The record indicates that the lower court was very fair in its exercise of discretion. When appellants attempted to have Trooper Marchetti qualified as an expert, the court sustained appellees' objection but the court also told appellants that it would allow them to reinstate their offer after the witness testified regarding the facts of his investigation. Appellants, however, did not repeat their motion. Given the absolute dearth of experience that Trooper Marchetti said he had with gas explosions, we conclude that the lower court properly ruled that the trooper could not testify as an expert. Accordingly, we affirm.
Judgment of nonsuit affirmed.
SPAETH, J., files a concurring opinion.
WATKINS, former President Judge, and HOFFMAN, J., did not participate in the consideration or decision of this case.
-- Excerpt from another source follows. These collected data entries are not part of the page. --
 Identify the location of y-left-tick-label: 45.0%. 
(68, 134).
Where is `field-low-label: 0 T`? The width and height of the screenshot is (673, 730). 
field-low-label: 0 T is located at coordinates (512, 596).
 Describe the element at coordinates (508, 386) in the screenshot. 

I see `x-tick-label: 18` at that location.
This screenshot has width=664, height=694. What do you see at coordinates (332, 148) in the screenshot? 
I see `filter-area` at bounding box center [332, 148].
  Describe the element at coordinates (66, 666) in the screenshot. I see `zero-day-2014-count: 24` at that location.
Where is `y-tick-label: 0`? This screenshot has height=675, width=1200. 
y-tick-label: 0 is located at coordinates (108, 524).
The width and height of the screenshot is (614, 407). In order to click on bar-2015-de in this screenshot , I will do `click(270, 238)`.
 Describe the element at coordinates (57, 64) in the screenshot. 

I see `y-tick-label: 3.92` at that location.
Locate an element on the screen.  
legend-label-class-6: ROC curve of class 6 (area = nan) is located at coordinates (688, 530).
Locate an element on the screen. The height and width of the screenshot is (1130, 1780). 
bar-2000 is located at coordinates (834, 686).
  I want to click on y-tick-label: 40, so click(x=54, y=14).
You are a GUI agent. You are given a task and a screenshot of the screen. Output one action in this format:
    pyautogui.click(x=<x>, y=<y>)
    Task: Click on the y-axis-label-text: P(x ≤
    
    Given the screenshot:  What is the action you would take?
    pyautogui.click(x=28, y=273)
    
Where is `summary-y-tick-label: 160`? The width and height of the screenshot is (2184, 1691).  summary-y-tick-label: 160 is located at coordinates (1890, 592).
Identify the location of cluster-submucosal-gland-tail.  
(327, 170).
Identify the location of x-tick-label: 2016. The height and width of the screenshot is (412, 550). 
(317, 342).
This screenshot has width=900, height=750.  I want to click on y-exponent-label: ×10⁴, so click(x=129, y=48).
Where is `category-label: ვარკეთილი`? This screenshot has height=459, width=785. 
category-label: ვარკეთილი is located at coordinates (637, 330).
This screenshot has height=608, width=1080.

I agree that it was within the trial judge's discretion to sustain the objection to the trooper testifying as an expert. I regret, however, the majority's repetition of the test, that to qualify as an expert, "the witness must have a reasonable pretension to specialized knowledge." Majority opinion at 926. I stated what I regard to be the proper test in a concurring opinion in Ragan v. Steen, 229 Pa. Super. 515, 528, 331 A.2d 724, 736 (1974). A "pretension" is a statement of doubtful truth or value, and while I suppose it does no great harm to continue to say that someone may be an expert if he has a pretension to knowledge, it seems a pity; at any rate, it is of no help to the bench or bar, especially when McCormick and Wigmore have stated the test so much better.